Data shown —
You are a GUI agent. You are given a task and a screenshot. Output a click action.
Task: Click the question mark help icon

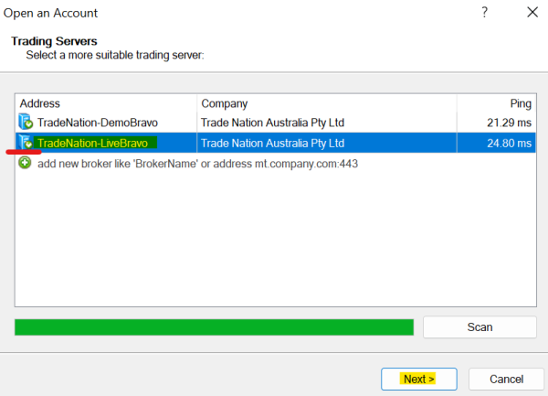pyautogui.click(x=484, y=13)
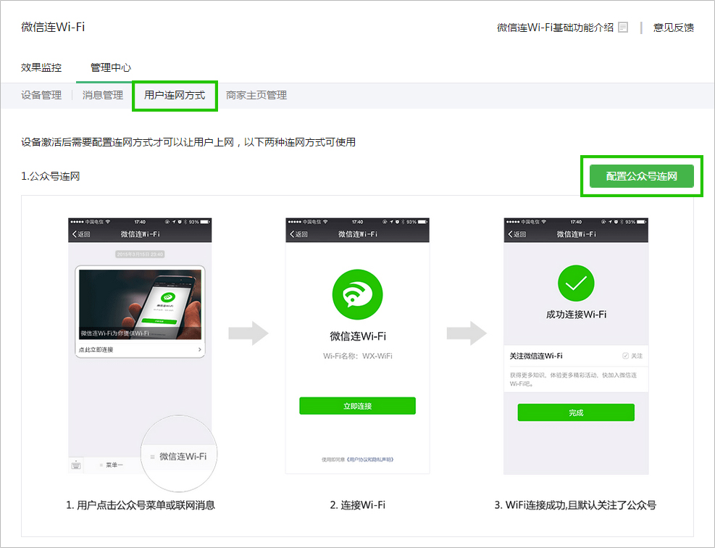715x548 pixels.
Task: Switch to the 效果监控 tab
Action: (41, 67)
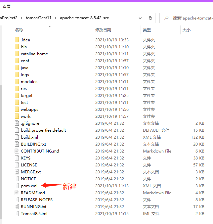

Task to complete —
Only the text of the records is to be reproduced exactly; skip the pictures.

Response below —
You are a GUI agent. You are given a task and a screenshot. Output a click action.
Task: Click the question mark help icon

pyautogui.click(x=484, y=13)
715x548 pixels.
Task: Switch to the 效果监控 tab
Action: (41, 67)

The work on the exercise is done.